New etcd, appc, and Rocket releases from CoreOS

February 4, 2015

This article was contributed by Josh Berkus

CoreOS has become "the other Linux container startup", rivaling Docker Inc. in both advancing and controlling the specification for the rapidly evolving container-based deployment and cloud ecosystem. As part of promoting its platform and projects, CoreOS holds monthly Meetup events at Rackspace's Geekdom shared office in San Francisco. The CoreOS Meetup on January 27 turned into a release party for two CoreOS projects, etcd and the appc specification. CoreOS staff, project contributors, and a high-profile user explained what was in the new versions, as well as what each project was working on.

etcd 2.0

CoreOS CTO Brandon Philips started things off by announcing etcd 2.0, which was released on January 28. Version 2.0 includes multiple advancements, including backup and restore of the data stored in the cluster, substantial stability improvements, new configuration tools, and a bootstrapping mode for creating new clusters. As LWN explained in a previous article, etcd is a fault-tolerant, consistent, durable, distributed key-value store. CoreOS created etcd in to provide a shared configuration for a large server cluster.

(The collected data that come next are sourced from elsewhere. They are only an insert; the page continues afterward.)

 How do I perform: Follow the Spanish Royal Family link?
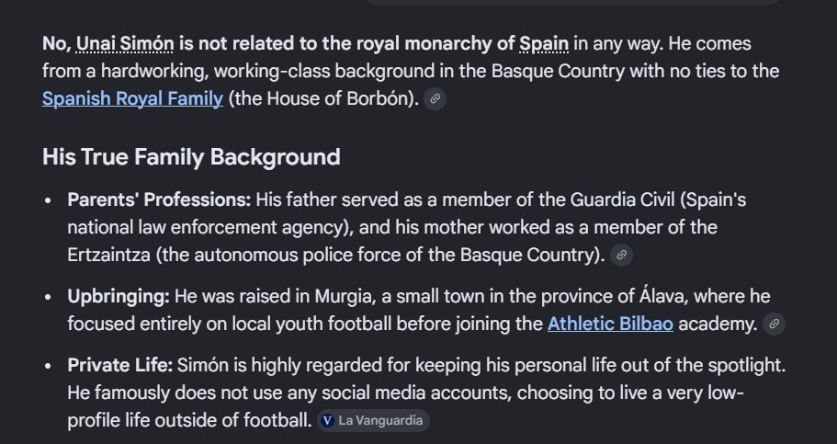(x=132, y=99)
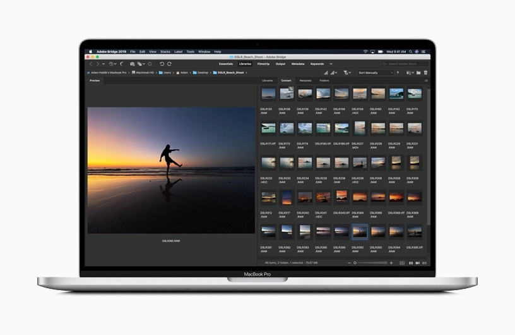This screenshot has width=515, height=335.
Task: Select the Filmstrip workspace
Action: [x=263, y=64]
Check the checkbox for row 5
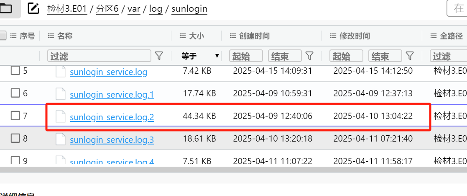The image size is (467, 196). (x=15, y=71)
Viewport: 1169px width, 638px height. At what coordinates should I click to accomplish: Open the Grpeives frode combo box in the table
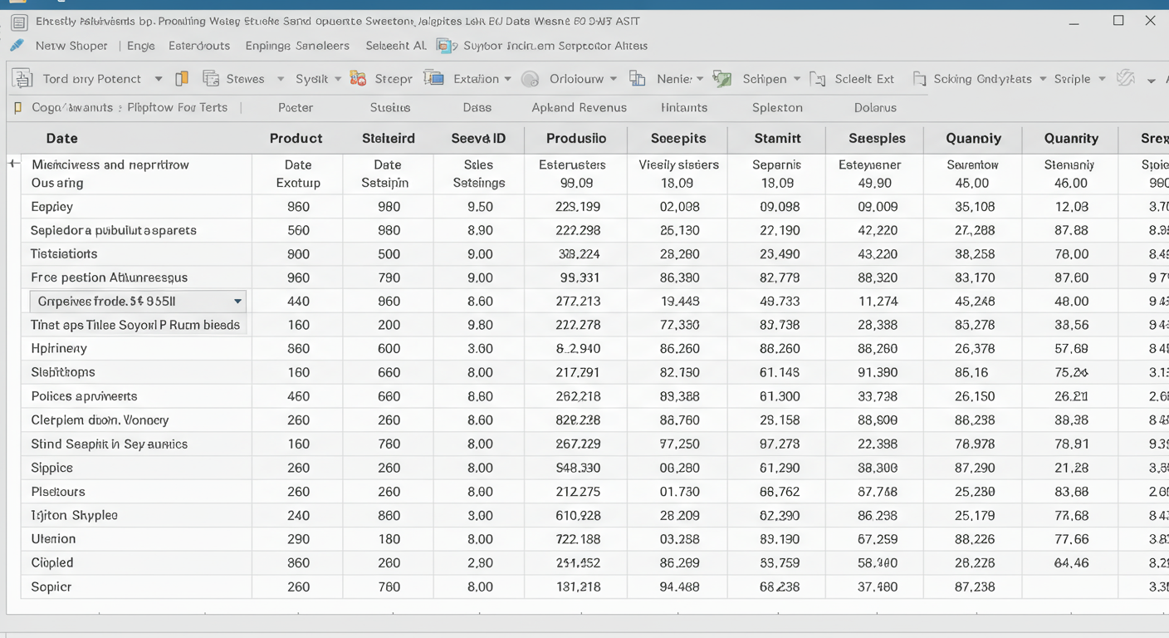237,302
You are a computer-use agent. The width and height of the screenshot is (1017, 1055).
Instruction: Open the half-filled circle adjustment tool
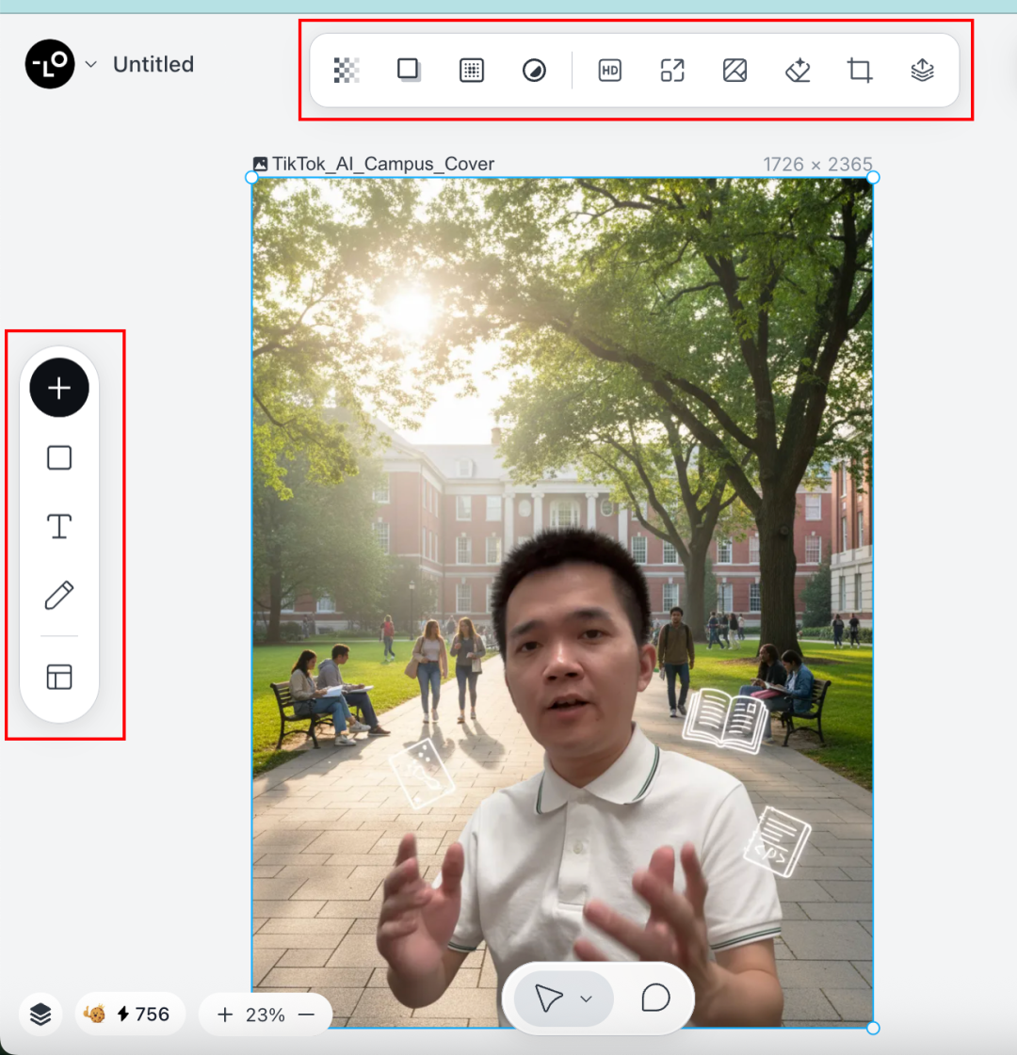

Etcd 2.0 became a release candidate on December 18 and had over a month of testing. As this is the first "stable" version, project members were concerned that it be relatively bug-free and that the APIs be stable hereafter with minimal breakage.

After briefing attendees about how etcd works, Philips explained the jump in version numbers, since the previous released version of etcd was 0.4.6. The REST API for etcd, which is its primary interface, also carries a version number that was already version 2. CoreOS staff felt that it would be confusing for users to have an API version higher than the software version, so they skipped 1.0 completely.

The project is now two years old, and has received contributions from 140 people. As a project, etcd has been incorporated into many other products and projects, including Mailgun's vulcand load-balancer, the confd distributed configuration file tool, distributed Git servers, Google's Kubernetes orchestration manager, Apache Mesos, and Yodlr (see below).

The most user-visible new feature of etcd 2.0 is the new administration commands. First, "etcdctl backup" and "etcdctl restore" allows using files to backup and restore the data from a running etcd cluster cleanly and safely. Second, "etcdctl member" commands permit users to add and remove nodes from their etcd cluster without the need to change configuration files and restart the cluster.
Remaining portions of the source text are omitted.